CONSEGNE >>
1 - Nel brano sulle abitazioni a uso promiscuo, in quale misura sono deducibili i costi di locazione di tali abitazioni?
2 - Riassumi in due frasi il brano sulle abitazioni a uso promiscuo.
3 - Secondo il brano sulle abitazioni a uso promiscuo, perché per i professionisti la deduzione delle spese per i servizi è fissata forfettariamente al 50%? Rispondi in una o due frasi.

BRANO DI RIFERIMENTO >>
※ ※ ※

Immobili – Le regole per dedurre i costi e detrarre l’Iva per i servizi e le utenze delle abitazioni usate promiscuamente per business e per motivi personali

ArticoloIl Sole 24 OreNewsImmobili – Le regole per dedurre i costi e detrarre l’Iva per i servizi e le utenze delle abitazioni usate promiscuamente per business e per motivi personali

Molti sono i servizi e le utenze che gli imprenditori individuali e i professionisti acquistano con la partita Iva per le abitazioni, che utilizzano promiscuamente per la loro attività economica e per motivi personali, ma spesso possono “recuperare” fiscalmente i relativi costi e l’Iva solo in parte.

Locazione Tralasciando il caso dell’acquisto, i costi di locazione delle abitazioni (come, del resto, anche degli uffici) utilizzate promiscuamente per l’esercizio dell’impresa, arte o professione e per «l’uso personale o familiare dell’imprenditore» o del professionista, sono deducibili dal reddito d’impresa o di lavoro autonomo per il 50% del canone, a patto che il contribuente non disponga di altro immobile (ovunque per le imprese e nel medesimo Comune per i professionisti) «adibito esclusivamente all’esercizio dell’impresa» o dell’arte o professione (articoli 54 e 64, Tuir). L’eventuale Iva, applicata su opzione, sulla locazione di abitazioni non può essere detratta, neanche al 50% (articolo 19-bis1, comma 1, lettera i, Dpr 633/72).

Deduzione delle utenze I professionisti possono dedurre al 50% le spese per i servizi relativi agli “immobili utilizzati promiscuamente” (sia abitazione, che ufficio), a prescindere dai metri quadri effettivamente utilizzati per l’attività, a condizione che non dispongano nello stesso Comune di un altro immobile adibito esclusivamente all’esercizio dell’arte o professione (articolo 54, comma 3, Tuir). Si tratta di una deduzione forfettaria del 50% prevista dalla norma dal reddito di lavoro autonomo, che ha la duplice finalità di semplificare i calcoli e di evitare l’insorgere di contenziosi sulla distinzione dell’utilizzo delle due zone. Anche se si può dimostrare l’utilizzo professionale in una zona superiore a quella del 50%, forfetariamente stabilita dalla norma, «quest’ultima non è derogabile» (circolare 35/E/2012, paragrafo 2.2). Per il reddito d’impresa , invece, nel Tuir manca una disposizione che disciplini il trattamento delle utenze relative agli immobili utilizzati promiscuamente. Secondo la vecchia risoluzione del 7 novembre 1975, n. 9/50091, però, le spese di riscaldamento di immobili adibiti sia «all’attività commerciale che alla sfera privata dell’imprenditore», si possono dedurre per la parte di costo che riguarda i locali con uso commerciale, individuati con una ripartizione proporzionale in base di dati certi e obiettivamente comprovanti, come ad esempio il numero degli « elementi radianti ». Un altro metodo di ripartizione tra area business e area privata può essere quello basato sui metri quadri o cubi dell’immobile, utilizzabile, per esempio, per le spese di energia elettrica e gas per il riscaldamento a pavimento, oltre che per le spese condominiali e di pulizia. Idem per l’acqua.

※ ※ ※

BLOCCO DATI >>
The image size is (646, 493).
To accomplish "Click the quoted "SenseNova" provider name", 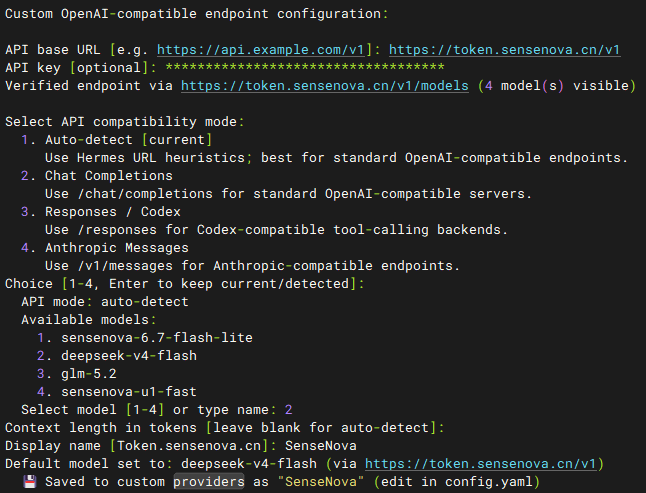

※ ※ ※

RISPOSTE COMPLETE >>
1 - Sono deducibili per il 50% del canone, se il contribuente non dispone di un altro immobile adibito esclusivamente all'attività.

2 - Imprenditori individuali e professionisti che usano un'abitazione sia per l'attività sia per motivi personali possono dedurre il 50% del canone di locazione, purché non dispongano di un altro immobile adibito esclusivamente all'attività, mentre l'eventuale Iva sulla locazione non è detraibile. Per le utenze i professionisti applicano una deduzione forfettaria del 50% non derogabile; per il reddito d'impresa, invece, il Tuir non prevede una regola, e i costi si ripartiscono in proporzione a dati oggettivi, come il numero degli elementi radianti o i metri quadri o cubi dell'immobile.

3 - La deduzione forfettaria del 50% ha una duplice finalità. Serve a semplificare i calcoli e a evitare contenziosi sulla distinzione tra la zona usata per l'attività e quella usata per motivi personali.